Première bonne nouvelle pour le prochain teknival : l'association de médiation Freeform a fait savoir qu'un site avait été repéré, "un champ de 57 hectares qui se situe en Indre-et-Loire et qui fait partie d’un ancien camp militaire", le camp du Ruchard, sans habitations proches et accessible en voiture. Un dossier a été envoyé, lequel détaille les conditions nécessaires aux soundsystems pour assurer le bon déroulement du rassemblement.

Parmi les demandes clé, celle de connaitre le site au moins un mois à l'avance et d'avoir la possibilité de l'aménager et le nettoyer du 23 avril au 4 mai, le teknival se tenant du 27 au 1er. Les associations de réduction des risques devront aussi être impliquées en première ligne, avec la mise à disposition d'éthylotests, la possibilité de tester les produits stupéfiants sur le site et l'aménagement d'une zone de repos, ainsi que l'implantation de postes de secours "comme dans un festival classique".

Qui dit free party, dit autogestion. Le teknival se dit prêt à financer le montage des scènes, les sanitaires, l'encadrement, l'installation de bennes et la location du site. En contrepartie, il demande à la collectivité d'assurer la présence de secours et du service d'incendie, ainsi que le traitement des déchets. Il en appelle aussi à la cessation des "fouilles globales et massives des organisateurs et participants", se disant prêt à accepter "un dispositif raisonnable et sécurisant, sans excès."
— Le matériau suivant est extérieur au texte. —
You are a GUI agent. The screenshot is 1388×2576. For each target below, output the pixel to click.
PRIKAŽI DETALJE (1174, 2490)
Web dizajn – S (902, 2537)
Freeform évoque une réunion des services de l'État concernés par la tenue du teknival, prévue cette semaine. Le bilan de ce premier retour sera discuté dans la foulée entre les soundsystems de la coordination. La réponse face aux revendications de ce rassemblement historique donnera certainement le cap de la politique générale en matière de free party envisagée par le gouvernement d'Emmanuel Macron. Organisé de façon illégale pour ses deux dernières éditions, le teknival du 1er mai avait annoncé d'emblée qu'il se tiendrait cette année "avec ou sans l'accord du gouvernement". À suivre.